Auch für die Dolomiten kennt man solche Bilder selbstverständlich. Wenige Bilder aus den Dolomiten sind so bekannt wie das der Geislerspitzen mit dem Kirchlein St. Johann in Ranui im grünen Vordergrund. Diese idyllische und charakteristische Landschaft, die immer wieder gerne fotografiert wird, ist ein Beispiel für die Schönheit des bekannten Villnösser Tals, das zu den beliebtesten Urlaubsregionen in den Dolomiten gehört.

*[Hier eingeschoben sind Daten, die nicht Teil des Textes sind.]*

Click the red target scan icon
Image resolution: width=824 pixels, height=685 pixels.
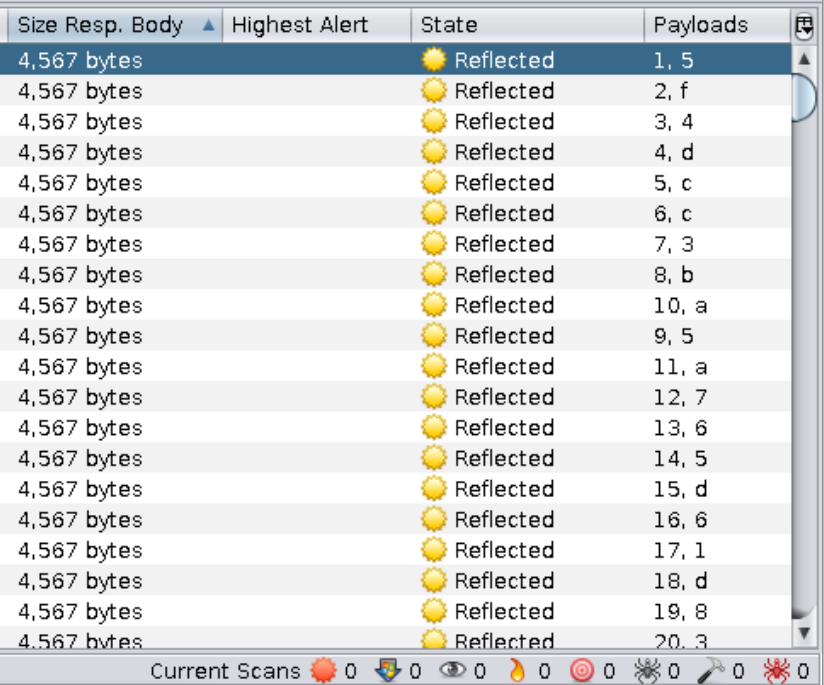(x=582, y=671)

Besucher, die dieses Bild zuvor schon einmal auf einem Foto bewundert haben, sind schnell überzeugt: das Bild trügt nicht. Das Villnösser Tal gehört wirklich zu den schönsten Regionen in den Dolomiten und ist eines der wenigen grünen, ruhigen und bäuerlichen Dolomitentäler Südtirols.
Auf dem Weg zum Vilnösser Tal muss man vom Eisacktal aus zuerst eine schmale, tief eingeschnittene Waldschlucht durchqueren, bevor man unterhalb der Ortschaft St. Peter sein Ziel erreicht.

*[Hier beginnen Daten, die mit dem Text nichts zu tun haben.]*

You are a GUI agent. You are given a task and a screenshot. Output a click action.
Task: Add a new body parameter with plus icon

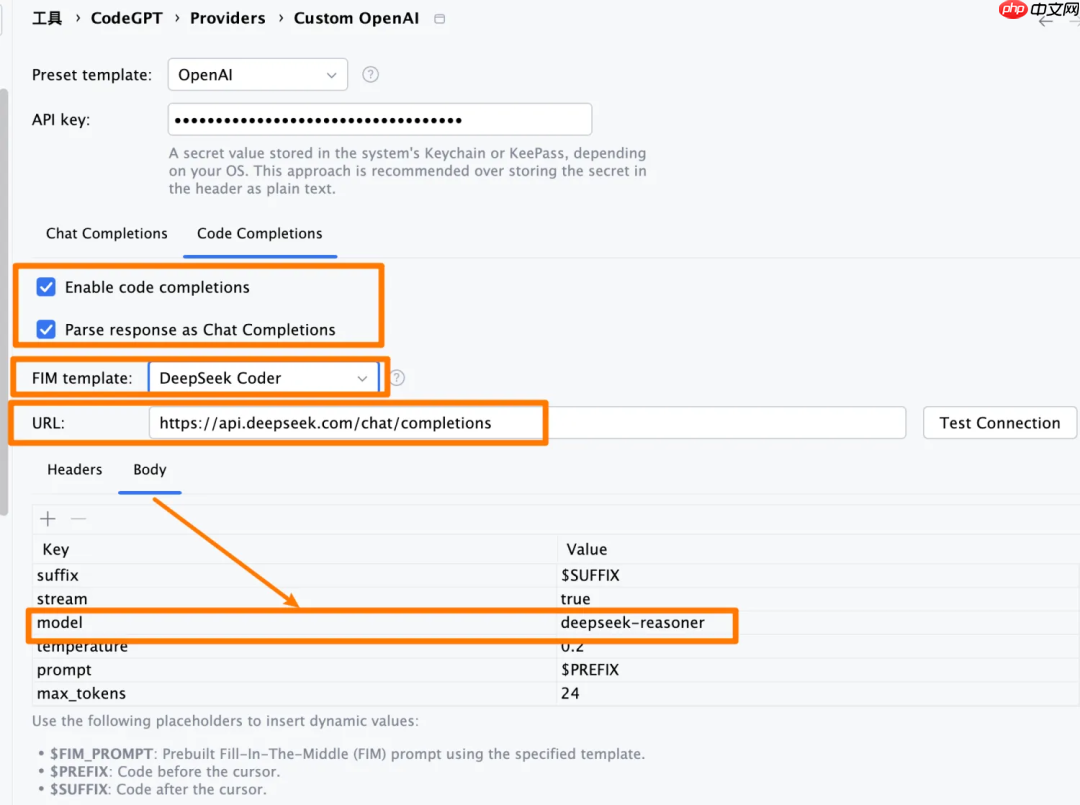click(47, 519)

Es ist ein eindrucksvolles Erlebnis, wenn man auf diesem Weg in die sonnige Weite des Villnösser Tals hinaustritt, denn sofort erblickt man die charakteristischen Landschaften dieses Tals. Die nahe gelegenen bäuerliche Siedlung bestand bis vor einigen Jahrzehnten nur aus Einzelhöfen und Weilern, doch heute haben St. Peter und St. Magdalena, die größten Siedlungen im Villnösser Tal, die Größe und den Charakter eines Dorfes erreicht.
Es erscheint vielen Besuchen verwunderlich, dass ein Dorf, was oft als ein Inbegriff für einen kleinen Ort verwendet wird, hier beinahe das Zentrum der menschlichen Siedlung ist. In den Dolomiten ticken die Menschen und das Leben halt anders als anderswo.
Auch das auf das Eisacktal hinunterschauende Örtchen Teis hat mittlerweile Dorfcharakter und stellt die dritte wichtige Siedlung dieses Tals dar.
Rund um das Tal begrenzen die Spitzen der Geislergruppe den Blick der Bewohner im Tal. Diese Gipfel werden nicht umsonst meist Geislerspitzen genannt – und dort, wo gerade keine Spitze der Geisler zu sehen ist, erblickt man die nicht minder schroffen Aferer Geisler, die ebenfalls das Tal optisch zu einem tiefen Kessel machen.